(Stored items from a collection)
* * *

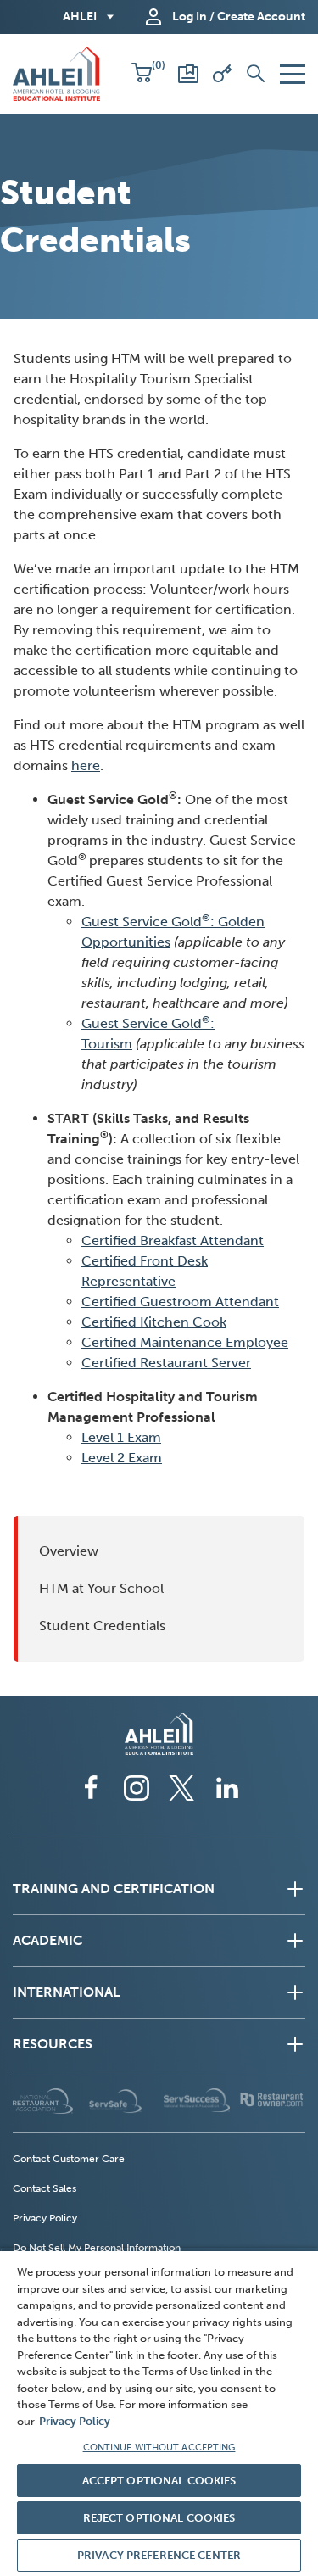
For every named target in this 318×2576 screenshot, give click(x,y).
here (85, 765)
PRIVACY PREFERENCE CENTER (159, 2555)
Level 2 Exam (121, 1458)
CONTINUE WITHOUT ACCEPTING (159, 2447)
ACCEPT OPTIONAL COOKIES (159, 2480)
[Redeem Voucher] (222, 74)
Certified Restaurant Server (166, 1363)
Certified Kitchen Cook (153, 1322)
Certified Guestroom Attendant (180, 1302)
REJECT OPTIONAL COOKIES (159, 2518)
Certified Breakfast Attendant (172, 1240)
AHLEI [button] (80, 16)
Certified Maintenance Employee (184, 1342)
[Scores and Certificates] (188, 74)
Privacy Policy (74, 2421)
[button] (141, 74)
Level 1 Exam (121, 1437)
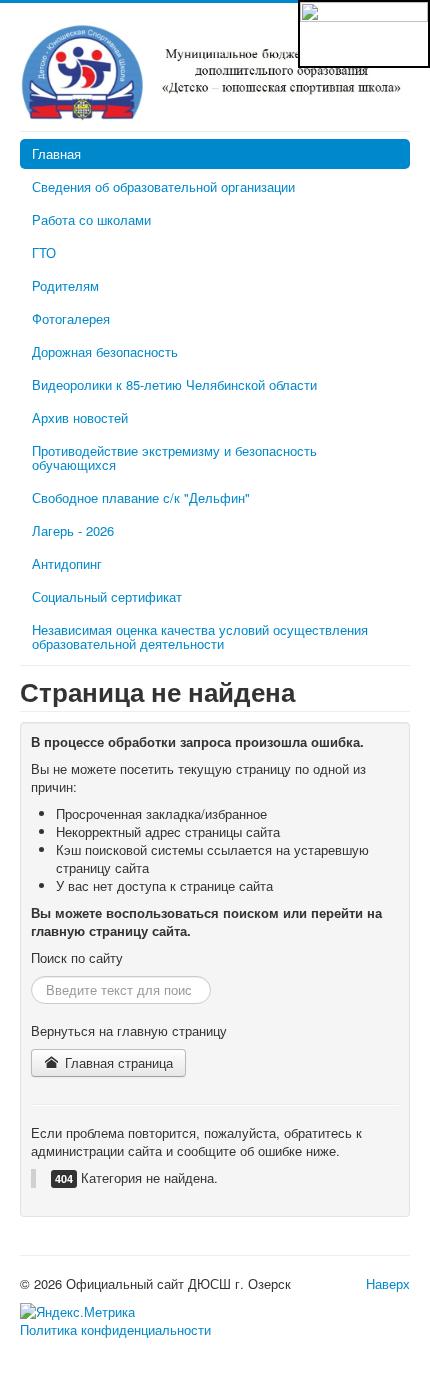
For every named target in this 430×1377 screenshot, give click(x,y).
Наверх (388, 1283)
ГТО (44, 252)
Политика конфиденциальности (115, 1330)
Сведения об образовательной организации (163, 186)
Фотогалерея (71, 318)
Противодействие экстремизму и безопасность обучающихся (174, 457)
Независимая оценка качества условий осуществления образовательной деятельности (200, 636)
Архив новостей (80, 417)
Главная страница (117, 1062)
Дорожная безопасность (105, 351)
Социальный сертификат (107, 596)
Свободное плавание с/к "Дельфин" (141, 497)
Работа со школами (91, 219)
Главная (56, 153)
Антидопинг (67, 563)
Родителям (65, 285)
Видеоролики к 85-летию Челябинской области (174, 384)
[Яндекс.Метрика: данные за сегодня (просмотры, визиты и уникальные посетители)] (77, 1312)
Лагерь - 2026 (73, 530)
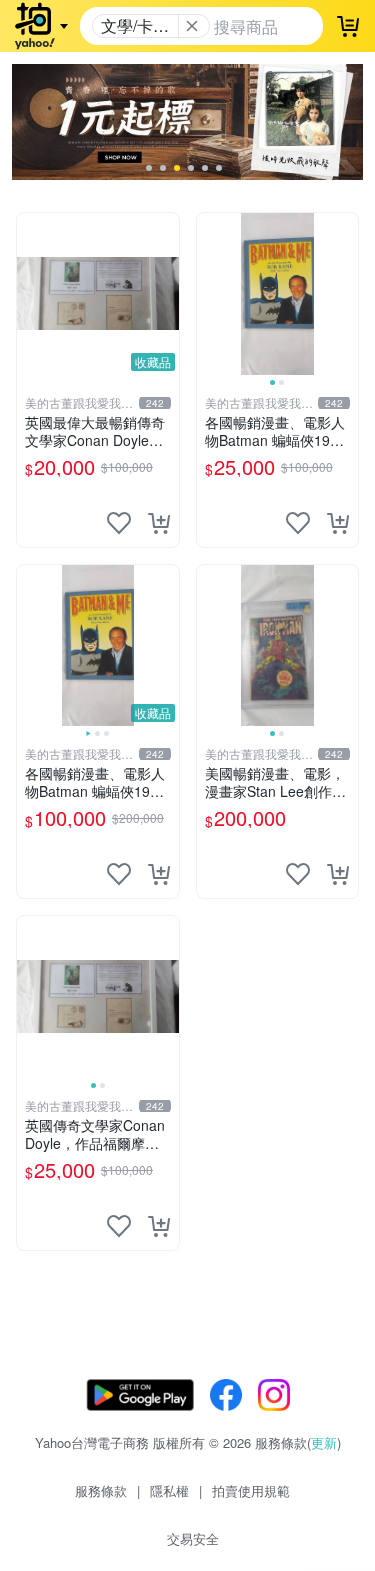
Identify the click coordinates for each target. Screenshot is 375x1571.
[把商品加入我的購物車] (159, 523)
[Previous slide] (210, 294)
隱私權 (169, 1490)
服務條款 (101, 1490)
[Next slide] (345, 294)
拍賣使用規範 (251, 1490)
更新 (324, 1442)
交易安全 (193, 1538)
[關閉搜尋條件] (192, 26)
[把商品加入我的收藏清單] (119, 523)
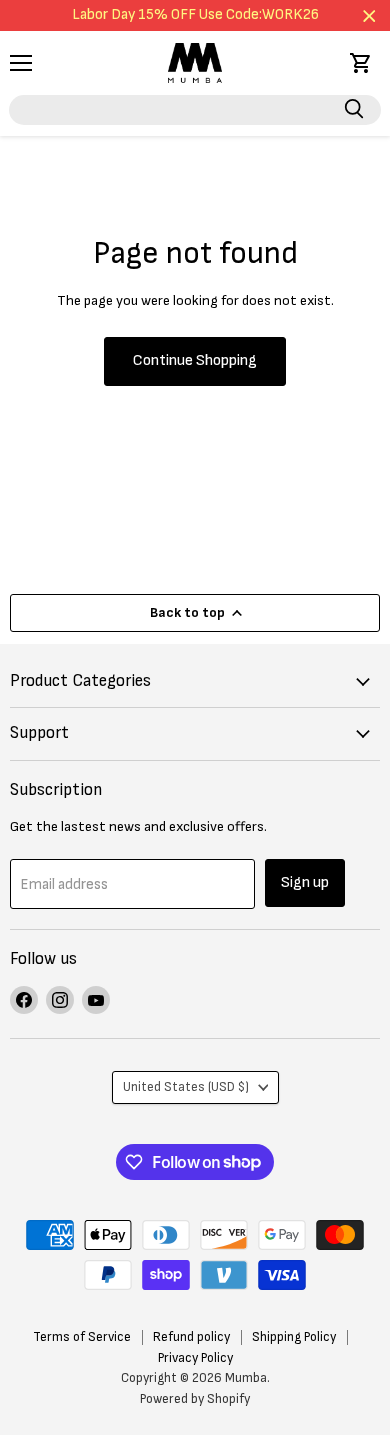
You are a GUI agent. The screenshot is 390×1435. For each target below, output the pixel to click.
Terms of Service (82, 1337)
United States (186, 1087)
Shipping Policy (294, 1337)
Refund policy (191, 1337)
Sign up (305, 882)
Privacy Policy (195, 1358)
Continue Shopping (195, 360)
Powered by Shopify (195, 1399)
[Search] (354, 110)
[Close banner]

* * *

Among the entries above, tally each line with the string "target" and state that figure only.

**ANSWER FOR THIS EXERCISE:** 4